Data for locating words and elements

## Start

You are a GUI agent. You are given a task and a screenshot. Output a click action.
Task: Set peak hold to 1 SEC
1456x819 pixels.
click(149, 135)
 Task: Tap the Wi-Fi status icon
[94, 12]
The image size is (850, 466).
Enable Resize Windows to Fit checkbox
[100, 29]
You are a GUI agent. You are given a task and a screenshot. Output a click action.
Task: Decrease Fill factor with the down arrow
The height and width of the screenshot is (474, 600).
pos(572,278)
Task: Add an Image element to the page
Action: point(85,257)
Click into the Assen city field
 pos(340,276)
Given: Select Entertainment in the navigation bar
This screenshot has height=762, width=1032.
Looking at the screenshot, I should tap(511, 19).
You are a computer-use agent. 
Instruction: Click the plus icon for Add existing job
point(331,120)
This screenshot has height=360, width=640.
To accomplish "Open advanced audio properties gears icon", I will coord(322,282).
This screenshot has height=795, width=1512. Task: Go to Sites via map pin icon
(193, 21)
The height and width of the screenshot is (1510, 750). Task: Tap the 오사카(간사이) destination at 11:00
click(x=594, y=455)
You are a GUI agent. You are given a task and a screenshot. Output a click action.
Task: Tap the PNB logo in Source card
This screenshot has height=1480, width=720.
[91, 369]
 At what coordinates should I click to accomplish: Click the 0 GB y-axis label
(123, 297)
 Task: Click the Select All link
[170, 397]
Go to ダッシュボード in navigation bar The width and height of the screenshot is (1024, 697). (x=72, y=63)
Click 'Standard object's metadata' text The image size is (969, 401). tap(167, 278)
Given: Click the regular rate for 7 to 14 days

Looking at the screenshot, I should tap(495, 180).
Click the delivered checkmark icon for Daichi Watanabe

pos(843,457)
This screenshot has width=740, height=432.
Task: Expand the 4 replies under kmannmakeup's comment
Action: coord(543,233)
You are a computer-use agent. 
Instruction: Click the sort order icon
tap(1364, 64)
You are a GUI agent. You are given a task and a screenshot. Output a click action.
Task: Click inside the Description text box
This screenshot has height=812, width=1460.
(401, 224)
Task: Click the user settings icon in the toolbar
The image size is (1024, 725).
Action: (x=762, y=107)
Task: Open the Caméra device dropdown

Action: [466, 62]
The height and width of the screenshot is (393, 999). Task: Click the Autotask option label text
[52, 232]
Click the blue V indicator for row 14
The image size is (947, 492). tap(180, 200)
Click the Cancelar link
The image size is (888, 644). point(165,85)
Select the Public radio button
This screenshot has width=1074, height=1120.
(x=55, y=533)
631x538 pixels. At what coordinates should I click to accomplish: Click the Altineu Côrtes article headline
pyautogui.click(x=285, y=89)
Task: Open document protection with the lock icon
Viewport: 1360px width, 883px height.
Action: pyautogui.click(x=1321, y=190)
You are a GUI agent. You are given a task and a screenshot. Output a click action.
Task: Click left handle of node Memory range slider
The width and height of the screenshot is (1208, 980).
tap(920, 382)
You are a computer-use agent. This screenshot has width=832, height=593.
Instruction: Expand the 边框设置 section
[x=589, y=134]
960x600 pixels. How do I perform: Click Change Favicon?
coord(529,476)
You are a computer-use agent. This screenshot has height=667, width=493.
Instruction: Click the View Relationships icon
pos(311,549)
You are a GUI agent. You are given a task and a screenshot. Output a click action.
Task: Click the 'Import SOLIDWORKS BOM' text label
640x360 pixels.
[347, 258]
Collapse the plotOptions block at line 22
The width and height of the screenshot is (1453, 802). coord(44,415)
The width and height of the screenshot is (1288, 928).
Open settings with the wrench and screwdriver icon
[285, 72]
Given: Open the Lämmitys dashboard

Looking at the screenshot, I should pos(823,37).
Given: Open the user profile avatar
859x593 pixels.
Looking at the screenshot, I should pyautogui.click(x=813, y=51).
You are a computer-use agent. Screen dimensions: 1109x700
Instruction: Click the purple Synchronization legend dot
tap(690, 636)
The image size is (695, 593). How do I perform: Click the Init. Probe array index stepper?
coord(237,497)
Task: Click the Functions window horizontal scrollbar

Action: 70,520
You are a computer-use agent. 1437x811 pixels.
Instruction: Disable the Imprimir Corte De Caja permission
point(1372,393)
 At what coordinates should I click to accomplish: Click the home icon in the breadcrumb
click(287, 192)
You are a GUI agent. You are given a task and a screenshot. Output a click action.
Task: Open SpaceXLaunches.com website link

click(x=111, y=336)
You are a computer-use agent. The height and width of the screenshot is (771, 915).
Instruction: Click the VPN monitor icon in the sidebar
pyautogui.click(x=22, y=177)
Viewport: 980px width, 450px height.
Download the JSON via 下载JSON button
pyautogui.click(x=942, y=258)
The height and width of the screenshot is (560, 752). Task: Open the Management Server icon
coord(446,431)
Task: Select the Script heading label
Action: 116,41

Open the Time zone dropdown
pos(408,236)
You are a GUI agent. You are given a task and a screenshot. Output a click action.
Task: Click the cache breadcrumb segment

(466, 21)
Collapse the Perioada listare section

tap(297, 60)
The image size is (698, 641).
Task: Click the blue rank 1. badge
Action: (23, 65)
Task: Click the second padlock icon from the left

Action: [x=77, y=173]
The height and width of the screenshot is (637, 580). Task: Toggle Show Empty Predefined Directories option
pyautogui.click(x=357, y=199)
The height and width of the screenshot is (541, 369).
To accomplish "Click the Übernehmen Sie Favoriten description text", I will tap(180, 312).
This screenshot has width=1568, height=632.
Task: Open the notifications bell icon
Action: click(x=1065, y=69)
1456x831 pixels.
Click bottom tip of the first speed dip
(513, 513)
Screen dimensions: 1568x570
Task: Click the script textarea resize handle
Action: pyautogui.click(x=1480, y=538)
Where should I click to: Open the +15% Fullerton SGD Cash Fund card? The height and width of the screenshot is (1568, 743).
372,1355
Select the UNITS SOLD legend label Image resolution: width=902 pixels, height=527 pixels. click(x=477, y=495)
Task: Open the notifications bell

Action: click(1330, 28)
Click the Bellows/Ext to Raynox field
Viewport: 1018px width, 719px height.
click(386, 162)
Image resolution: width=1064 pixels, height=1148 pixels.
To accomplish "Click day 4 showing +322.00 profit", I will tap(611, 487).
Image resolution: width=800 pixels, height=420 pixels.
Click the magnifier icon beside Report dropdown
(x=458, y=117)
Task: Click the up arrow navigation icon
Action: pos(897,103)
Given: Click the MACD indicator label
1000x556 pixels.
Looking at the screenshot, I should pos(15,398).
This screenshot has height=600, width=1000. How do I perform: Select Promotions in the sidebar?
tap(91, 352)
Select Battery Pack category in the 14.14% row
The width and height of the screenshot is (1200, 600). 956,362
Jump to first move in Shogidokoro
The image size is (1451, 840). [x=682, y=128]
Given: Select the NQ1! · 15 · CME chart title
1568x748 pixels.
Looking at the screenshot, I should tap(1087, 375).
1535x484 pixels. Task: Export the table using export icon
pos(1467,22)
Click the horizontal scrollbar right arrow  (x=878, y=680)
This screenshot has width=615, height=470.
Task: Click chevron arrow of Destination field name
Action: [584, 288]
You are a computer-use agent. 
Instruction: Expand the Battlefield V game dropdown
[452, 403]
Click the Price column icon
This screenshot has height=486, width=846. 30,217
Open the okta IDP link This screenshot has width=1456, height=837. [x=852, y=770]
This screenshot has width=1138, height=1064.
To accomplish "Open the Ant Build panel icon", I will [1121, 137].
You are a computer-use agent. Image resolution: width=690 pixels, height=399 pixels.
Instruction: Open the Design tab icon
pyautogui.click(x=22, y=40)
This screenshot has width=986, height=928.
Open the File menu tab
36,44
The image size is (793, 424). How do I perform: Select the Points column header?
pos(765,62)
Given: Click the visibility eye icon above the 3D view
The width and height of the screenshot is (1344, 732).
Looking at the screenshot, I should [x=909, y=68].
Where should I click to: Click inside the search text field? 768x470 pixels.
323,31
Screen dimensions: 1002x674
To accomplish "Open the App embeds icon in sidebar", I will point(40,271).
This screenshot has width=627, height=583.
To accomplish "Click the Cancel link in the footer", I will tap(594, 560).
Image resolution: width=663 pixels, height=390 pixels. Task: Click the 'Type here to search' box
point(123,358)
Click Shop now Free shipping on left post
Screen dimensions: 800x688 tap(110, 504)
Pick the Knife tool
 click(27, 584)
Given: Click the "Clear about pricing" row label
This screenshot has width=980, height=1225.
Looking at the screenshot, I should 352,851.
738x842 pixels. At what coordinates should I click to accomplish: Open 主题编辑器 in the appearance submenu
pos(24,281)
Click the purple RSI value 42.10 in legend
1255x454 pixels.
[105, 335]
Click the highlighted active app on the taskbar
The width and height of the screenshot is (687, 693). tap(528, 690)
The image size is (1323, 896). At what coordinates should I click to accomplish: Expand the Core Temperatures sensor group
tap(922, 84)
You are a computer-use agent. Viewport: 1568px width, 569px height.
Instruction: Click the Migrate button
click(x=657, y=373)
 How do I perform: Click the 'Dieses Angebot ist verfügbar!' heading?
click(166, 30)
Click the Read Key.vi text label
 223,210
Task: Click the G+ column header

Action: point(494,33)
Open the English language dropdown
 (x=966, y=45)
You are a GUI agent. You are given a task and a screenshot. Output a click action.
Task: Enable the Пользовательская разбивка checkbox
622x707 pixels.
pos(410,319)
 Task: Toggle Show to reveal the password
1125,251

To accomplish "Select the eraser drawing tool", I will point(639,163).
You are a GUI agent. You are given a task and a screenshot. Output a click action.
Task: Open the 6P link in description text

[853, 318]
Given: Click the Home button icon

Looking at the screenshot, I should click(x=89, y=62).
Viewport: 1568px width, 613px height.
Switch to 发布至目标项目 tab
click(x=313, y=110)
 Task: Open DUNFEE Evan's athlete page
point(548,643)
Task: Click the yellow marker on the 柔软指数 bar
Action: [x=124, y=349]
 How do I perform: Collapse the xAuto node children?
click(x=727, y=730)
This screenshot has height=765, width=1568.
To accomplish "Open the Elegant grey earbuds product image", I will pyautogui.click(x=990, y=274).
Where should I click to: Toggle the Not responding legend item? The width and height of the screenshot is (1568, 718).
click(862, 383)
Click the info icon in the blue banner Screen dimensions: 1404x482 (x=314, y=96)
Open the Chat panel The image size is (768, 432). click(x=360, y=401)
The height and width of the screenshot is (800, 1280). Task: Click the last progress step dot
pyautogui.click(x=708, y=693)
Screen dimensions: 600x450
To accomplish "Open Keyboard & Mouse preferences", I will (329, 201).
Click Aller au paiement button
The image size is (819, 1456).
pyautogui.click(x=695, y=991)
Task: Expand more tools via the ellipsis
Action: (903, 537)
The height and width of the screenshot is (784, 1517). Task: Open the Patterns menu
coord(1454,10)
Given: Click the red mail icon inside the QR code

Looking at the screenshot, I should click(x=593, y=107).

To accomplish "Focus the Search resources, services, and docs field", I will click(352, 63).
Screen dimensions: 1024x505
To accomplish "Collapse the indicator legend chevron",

## End

Aim
Can you rewrite the data as a numbered list, starting at the line with "Given: Click the regular" and ending at the line with "(x=55, y=533)", skipping blank lines?

Answer below
1. Given: Click the regular rate for 7 to 14 days
2. Looking at the screenshot, I should tap(495, 180).
3. Click the delivered checkmark icon for Daichi Watanabe
4. pos(843,457)
5. This screenshot has width=740, height=432.
6. Task: Expand the 4 replies under kmannmakeup's comment
7. Action: coord(543,233)
8. You are a computer-use agent. 
9. Instruction: Click the sort order icon
10. tap(1364, 64)
11. You are a GUI agent. You are given a task and a screenshot. Output a click action.
12. Task: Click inside the Description text box
13. This screenshot has height=812, width=1460.
14. (401, 224)
15. Task: Click the user settings icon in the toolbar
16. The image size is (1024, 725).
17. Action: (x=762, y=107)
18. Task: Open the Caméra device dropdown
19. Action: [466, 62]
20. The height and width of the screenshot is (393, 999). Task: Click the Autotask option label text
21. [52, 232]
22. Click the blue V indicator for row 14
23. The image size is (947, 492). tap(180, 200)
24. Click the Cancelar link
25. The image size is (888, 644). point(165,85)
26. Select the Public radio button
27. This screenshot has width=1074, height=1120.
28. (x=55, y=533)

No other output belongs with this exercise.